Tenco la acquistò qualche tempo dopo, e non se ne separò più. Pierini, 39 anni, ora guarda la tavola armonica d’abete e si emoziona: ha davanti un pezzo di storia della musica italiana. Il primo strumento l’ha costruito quando aveva 17 anni. Dopo una lunga gavetta oggi ha la soddisfazione di collaborare con Claudio Guidetti, autore di Eros Ramazzotti e promotore di questo restauro, e con Massimo Varini, che ha portato il suono delle chitarre intagliate nei vicoli sui dischi di Mina, Vasco Rossi, Nek e Laura Pausini.

«Ci sono due persone molto importanti da dover rispettare, prima di avvicinarsi a questo intervento conservativo: Tenco e Raspagni. Il lavoro d’autore trasmesso nella chitarra» dice Pierini «si vede e si tocca ancora oggi, ma il tempo non è clemente con gli strumenti». Il restauro non è stato invasivo, e ha conservato ogni millimetro dello strumento originale. «La tastiera d’ebano ha il segno delle dita del proprietario» prosegue «la tavola ha graffi impressi nel legno. Fanno parte della sua vita. E così resteranno».

«È la chitarra che Luigi ha usato di più» spiega Patrizia Tenco «la portava sempre con sé, è riprodotta sulla locandina del film “La cuccagna” e in molte altre fotografie. Per noi ha un valore affettivo inestimabile. Negli ultimi anni è stata esposta all’interno di tre mostre dedicate al maestro Raspagni. Vittorio De Scalzi l’ha poi suonata in occasione di una Notte Bianca genovese. Ora Claudio Guidetti, col suo amore per la musica, ci ha convinte a farla restaurare, insieme con altre due chitarre appartenute a Luigi».

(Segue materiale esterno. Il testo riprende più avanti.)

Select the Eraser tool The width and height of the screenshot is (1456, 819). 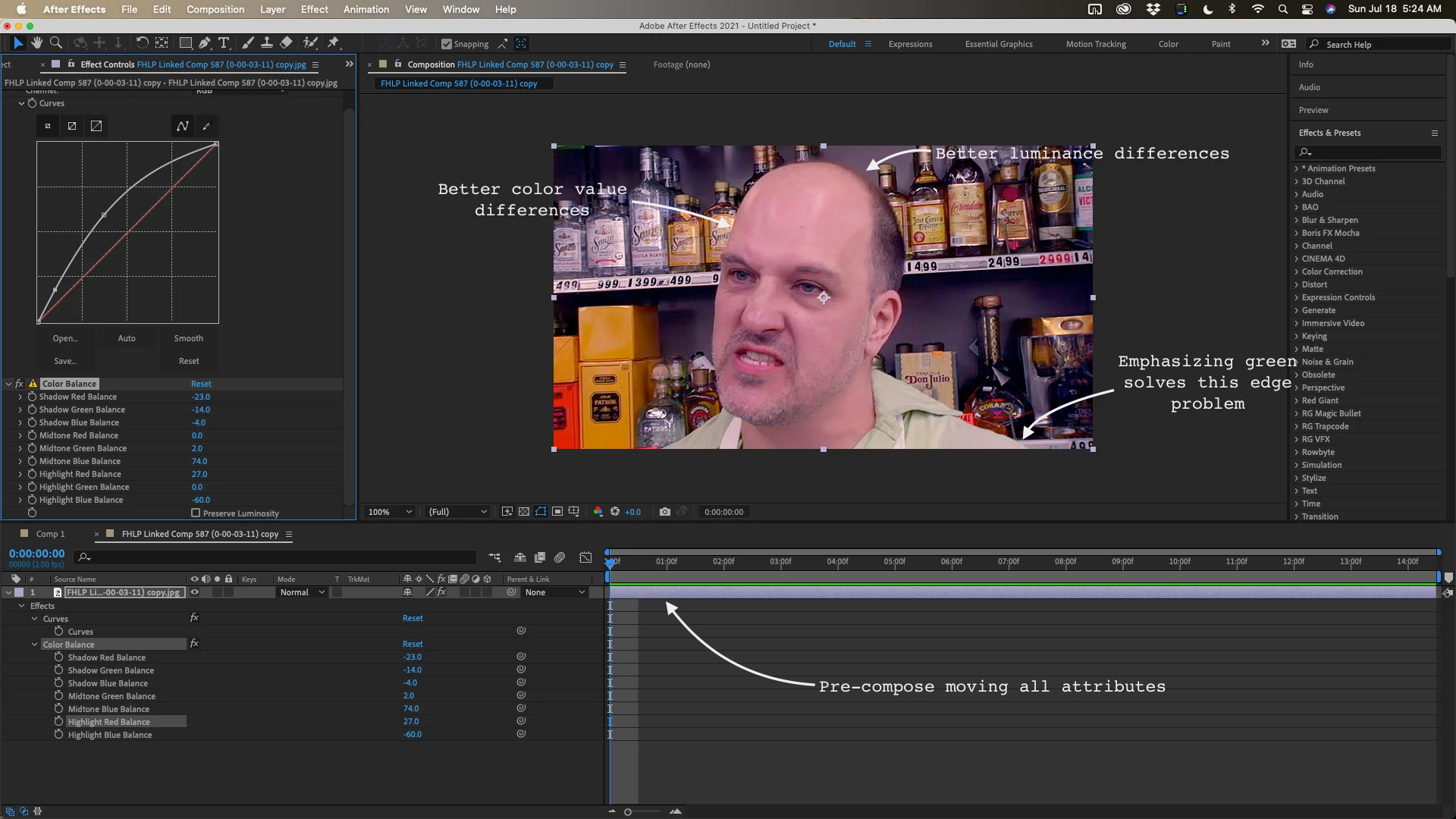286,43
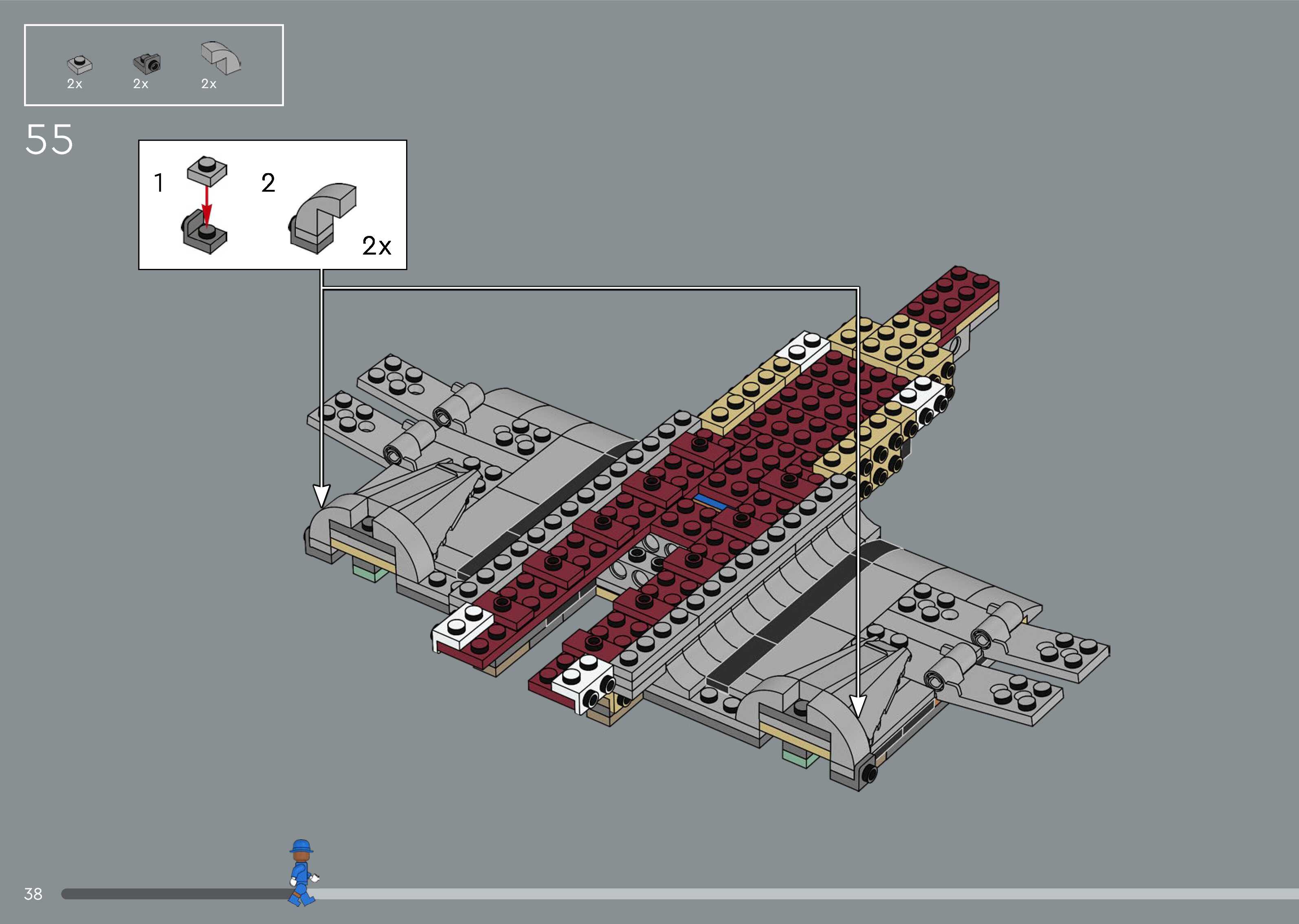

Pierini stende la lacca con perizia, accarezza la cassa armonica e sorride: «Per me nella vita non c’è nulla di meglio di costruire o restaurare chitarre, e questa è un’occasione d’orgoglio . Avere fra le mani questo piccolo gioiello mi rende felice e mi fa ricordare che il violino di Paganini, o la chitarra di De Andrè sono stati restaurati a Genova. Non riescono a portarci via questi tesori, perché il nostro artigianato è considerato tra i migliori».